Jean-Prosper Mounoubaï est né le 27 juillet 1933 à Bossangoa. Son père, Ndilbe Pendere, né à Paoua, épousa Dondouba Madion, Kaba du village Bélé dans la sous-préfecture de Markounda. Madion devient veuve avant la naissance de leur fils. Après la période de deuil, elle repart chez son grand frère André Ndilbé "Pendéré"’à Paoua où celui-ci est installé. C’est en s’y rendant qu’elle donna naissance, en chemin, à son fils qu’elle appela Mounoubaï qui veut dire en langue locale "héritier du pouvoir". Il fut enregistré à l’état civil de Bossangoa reçut le prénom de Jean-Prosper. Comme de coutume en pareilles circonstances, c’est son oncle Ndilbé qui devint son père nourricier. Mounoubaï a passé son enfance et sa jeunesse à Paoua où il a fait ses études primaires, a passé son certificat d’études. Il s’est trouvé dans cette école en même temps que Patassé mais pas dans la même classe, Mounoubaï étant de trois ans et demi son aîné.
Jean-Prosper Mounoubai@archFM
Début de carrière
Vers la fin de 1949, avant ses 17 ans, Mounoubaï part pour Bangui en espérant devenir infirmier. A Bangui, il se marie le 31 mars 1950 avec Marie-Jeanne Kadja. En fait, sa carrure, sa force physique et la réputation guerrière des Sara l’amenèrent à se diriger vers une carrière dans la police où il est recruté le 1er mai 1950 comme agent de 3e classe stagiaire avant d’être titularisé le 1er mai 1951. Il débute au commissariat central puis est affecté au commissariat du Km5. Il revient ensuite au commissariat central.
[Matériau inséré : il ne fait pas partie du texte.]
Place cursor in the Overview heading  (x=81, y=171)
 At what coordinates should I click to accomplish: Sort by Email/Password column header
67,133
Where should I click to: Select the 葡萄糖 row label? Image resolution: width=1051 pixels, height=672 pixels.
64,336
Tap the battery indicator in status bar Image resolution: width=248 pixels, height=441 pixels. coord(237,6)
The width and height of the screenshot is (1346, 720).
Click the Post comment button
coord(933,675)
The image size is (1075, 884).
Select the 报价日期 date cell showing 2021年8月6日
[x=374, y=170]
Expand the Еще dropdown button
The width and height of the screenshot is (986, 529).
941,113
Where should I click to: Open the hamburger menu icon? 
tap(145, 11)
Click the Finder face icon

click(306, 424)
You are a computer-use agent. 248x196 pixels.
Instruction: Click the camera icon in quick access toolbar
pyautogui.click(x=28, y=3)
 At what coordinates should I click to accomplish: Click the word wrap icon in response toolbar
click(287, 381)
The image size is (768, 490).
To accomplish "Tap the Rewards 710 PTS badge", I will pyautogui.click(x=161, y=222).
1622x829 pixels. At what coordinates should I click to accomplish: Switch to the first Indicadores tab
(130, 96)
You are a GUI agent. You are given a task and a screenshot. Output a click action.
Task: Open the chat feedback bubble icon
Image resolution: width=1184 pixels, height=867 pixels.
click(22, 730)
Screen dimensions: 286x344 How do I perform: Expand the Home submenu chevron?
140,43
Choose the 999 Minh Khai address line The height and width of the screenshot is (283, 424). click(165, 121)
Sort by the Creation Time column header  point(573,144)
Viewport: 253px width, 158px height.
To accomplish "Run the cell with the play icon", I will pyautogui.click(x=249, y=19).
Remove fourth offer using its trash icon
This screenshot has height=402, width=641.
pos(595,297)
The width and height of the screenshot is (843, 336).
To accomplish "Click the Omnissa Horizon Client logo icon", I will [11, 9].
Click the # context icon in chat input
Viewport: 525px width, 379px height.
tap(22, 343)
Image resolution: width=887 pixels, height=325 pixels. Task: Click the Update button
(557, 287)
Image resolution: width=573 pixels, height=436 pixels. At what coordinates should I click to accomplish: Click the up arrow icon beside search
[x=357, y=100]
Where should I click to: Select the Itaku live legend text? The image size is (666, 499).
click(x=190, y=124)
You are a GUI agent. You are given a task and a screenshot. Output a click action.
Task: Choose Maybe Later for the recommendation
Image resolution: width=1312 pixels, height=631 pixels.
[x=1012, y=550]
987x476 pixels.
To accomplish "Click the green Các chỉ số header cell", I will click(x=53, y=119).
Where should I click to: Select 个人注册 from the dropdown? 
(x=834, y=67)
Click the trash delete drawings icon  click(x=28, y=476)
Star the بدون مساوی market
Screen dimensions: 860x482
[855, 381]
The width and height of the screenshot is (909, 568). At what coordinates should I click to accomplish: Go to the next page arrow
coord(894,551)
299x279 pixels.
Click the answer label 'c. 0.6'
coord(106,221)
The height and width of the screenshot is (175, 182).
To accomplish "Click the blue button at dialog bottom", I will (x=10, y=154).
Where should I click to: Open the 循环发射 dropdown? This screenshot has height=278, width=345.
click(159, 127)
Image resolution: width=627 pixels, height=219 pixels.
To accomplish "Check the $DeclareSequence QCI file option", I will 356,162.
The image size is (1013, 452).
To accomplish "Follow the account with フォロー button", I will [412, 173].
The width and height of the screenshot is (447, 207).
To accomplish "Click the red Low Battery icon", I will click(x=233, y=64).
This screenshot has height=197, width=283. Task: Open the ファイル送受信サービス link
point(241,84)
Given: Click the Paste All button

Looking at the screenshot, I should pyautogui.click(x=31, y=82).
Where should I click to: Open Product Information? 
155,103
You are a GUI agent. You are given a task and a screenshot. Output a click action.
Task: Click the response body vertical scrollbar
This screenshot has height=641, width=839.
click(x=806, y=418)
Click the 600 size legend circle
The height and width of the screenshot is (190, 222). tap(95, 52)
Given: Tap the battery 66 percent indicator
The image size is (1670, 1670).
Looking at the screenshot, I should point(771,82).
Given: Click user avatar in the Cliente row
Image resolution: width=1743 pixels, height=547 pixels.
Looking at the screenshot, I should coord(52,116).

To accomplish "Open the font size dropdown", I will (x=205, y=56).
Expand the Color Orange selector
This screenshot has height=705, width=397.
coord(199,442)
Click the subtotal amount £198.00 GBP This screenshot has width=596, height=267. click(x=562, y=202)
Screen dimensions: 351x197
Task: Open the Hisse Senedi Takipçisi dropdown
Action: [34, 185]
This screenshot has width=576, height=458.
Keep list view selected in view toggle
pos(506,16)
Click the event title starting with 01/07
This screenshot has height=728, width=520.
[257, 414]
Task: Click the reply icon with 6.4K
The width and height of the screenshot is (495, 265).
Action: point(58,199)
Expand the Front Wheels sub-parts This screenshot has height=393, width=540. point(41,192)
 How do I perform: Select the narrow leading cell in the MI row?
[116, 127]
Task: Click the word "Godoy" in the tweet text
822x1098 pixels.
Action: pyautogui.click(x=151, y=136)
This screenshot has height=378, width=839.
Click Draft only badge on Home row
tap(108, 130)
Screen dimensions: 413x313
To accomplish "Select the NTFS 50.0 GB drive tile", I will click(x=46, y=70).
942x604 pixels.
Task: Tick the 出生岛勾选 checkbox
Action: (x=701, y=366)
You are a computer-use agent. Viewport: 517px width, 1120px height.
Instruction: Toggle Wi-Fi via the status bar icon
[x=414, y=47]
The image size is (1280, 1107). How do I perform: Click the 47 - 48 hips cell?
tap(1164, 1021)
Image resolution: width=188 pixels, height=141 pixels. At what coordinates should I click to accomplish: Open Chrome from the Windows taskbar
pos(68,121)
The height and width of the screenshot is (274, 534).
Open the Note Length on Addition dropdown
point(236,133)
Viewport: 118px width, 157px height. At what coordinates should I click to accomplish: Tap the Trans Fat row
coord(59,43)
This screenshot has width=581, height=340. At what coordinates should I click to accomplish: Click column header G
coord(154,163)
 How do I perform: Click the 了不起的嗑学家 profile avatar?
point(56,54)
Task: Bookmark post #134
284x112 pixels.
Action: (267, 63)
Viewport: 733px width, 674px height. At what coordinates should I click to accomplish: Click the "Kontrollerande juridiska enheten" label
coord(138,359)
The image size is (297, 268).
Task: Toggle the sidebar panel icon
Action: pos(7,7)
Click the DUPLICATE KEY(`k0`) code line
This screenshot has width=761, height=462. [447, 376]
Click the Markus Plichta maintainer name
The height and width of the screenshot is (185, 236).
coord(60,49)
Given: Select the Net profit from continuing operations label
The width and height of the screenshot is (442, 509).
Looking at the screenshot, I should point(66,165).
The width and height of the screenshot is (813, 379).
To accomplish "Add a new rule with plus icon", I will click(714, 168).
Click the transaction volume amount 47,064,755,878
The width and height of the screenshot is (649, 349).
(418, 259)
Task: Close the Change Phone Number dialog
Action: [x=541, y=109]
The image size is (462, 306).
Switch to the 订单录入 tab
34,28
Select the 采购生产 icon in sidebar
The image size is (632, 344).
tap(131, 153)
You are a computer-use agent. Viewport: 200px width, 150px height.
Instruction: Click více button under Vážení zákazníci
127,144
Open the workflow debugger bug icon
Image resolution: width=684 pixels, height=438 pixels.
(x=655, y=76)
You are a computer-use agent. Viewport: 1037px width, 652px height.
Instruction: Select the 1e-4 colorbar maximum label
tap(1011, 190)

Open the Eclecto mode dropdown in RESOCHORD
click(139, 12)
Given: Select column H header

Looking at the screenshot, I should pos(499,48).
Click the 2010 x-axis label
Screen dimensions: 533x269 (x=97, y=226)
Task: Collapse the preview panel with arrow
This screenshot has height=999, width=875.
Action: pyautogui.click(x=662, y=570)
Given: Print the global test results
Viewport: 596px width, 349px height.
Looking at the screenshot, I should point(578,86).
Il va ensuite suivre plusieurs formations et stages de perfectionnement à l’école fédérale de police de Brazzaville, ce qui favorise son avancement.
Une ascension qui le propulsera d’abord responsable de la sécurité du président puis chef de la brigade de sécurité intérieure de l’Etat.
En décembre 1957, il devient assistant de sécurité publique, équivalent à brigadier de police. Bien noté et de carrure impressionnante, il est affecté à la protection de Barthélémy Boganda le 1er décembre 1958. Le destin fait qu’il ne peut l’accompagner à Berbérati le 29 mars 1959 à cause d’une panne de voiture qui l’empêchera de rejoindre l’avion qui s’écrasera dans la Lobaye. Après la mort de Boganda, il deviendra responsable de la sécurité de David Dacko. Il accède au grade d’officier de paix à titre exceptionnel en décembre 1960. Jusqu’en 1965, il porte le titre officiel d’Attaché au cabinet du président de la République. A cette époque, il part en stage de formation en Israël. Le 9 août 1963, la Brigade de Sécurité Intérieure de l’Etat -BSIE- est créée. Ce service rattachée directement à la présidence de la République et est dirigée par Mounoubaï à son retour d’Israël. @arch/F.M
Les difficultés du régime jusqu’au coup d’État de la Saint Sylvestre
Mounoubaï est un fidèle du président Dacko. Il l'accompagne dans les visites d’État les plus importantes et vit de l’intérieur les défis auquel le régime sera confronté. En 1964, le régime fait face à d’importantes difficultés financières à cause de l’accroissement des dépenses de la jeune République et de la progression de la masse salariale. Le "grand emprunt national" s’ajoute aux impôts directs, taxes et à la cotisation obligatoire au parti unique MESAN - auquel devait adhérer tous les citoyens centrafricains -. Ces impôts rentrent mal dans les caisses de l’État et rendent le régime impopulaire. Pour tenter de renflouer les caisses, les autorités négocient, dans le plus grand secret, un rapprochement avec Pékin espérant une assistance financière. Le 29 septembre 1964, à l’occasion de la signature d’accords de coopération sino-centrafricains, le vice-ministre chinois du Commerce extérieur Lu Nsu Chang annonce l’établissement de relations diplomatiques avec la RCA. Entre le 2 et le 9 janvier 1965, le président Dacko effectue une visite officielle en France, accompagné du secrétaire général du gouvernement M. Kombot-Naguémon, du conseiller financier du président M. Joséphine, du chef de cabinet militaire, le commandant Bangui et de Mounoubaï. Dacko s’entretient avec le ministre des affaires étrangères Couve de Murville, le général de Gaulle, Pompidou, le ministre de la coopération Triboulet et Foccart. Il indique aux français qu’il a reconnu le gouvernement de Pékin pour satisfaire les aspirations des éléments de la JENCA -jeunesse nationale centrafricaine- le mouvement de jeunes du MESAN mais que cette décision n’est pas de nature à remettre en question les bonnes relations qu’il entretient avec la France. Toutefois, Jacques Foccart manque de certitudes à l’égard du président centrafricain qui lui semble débordé par les progressistes de son entourage.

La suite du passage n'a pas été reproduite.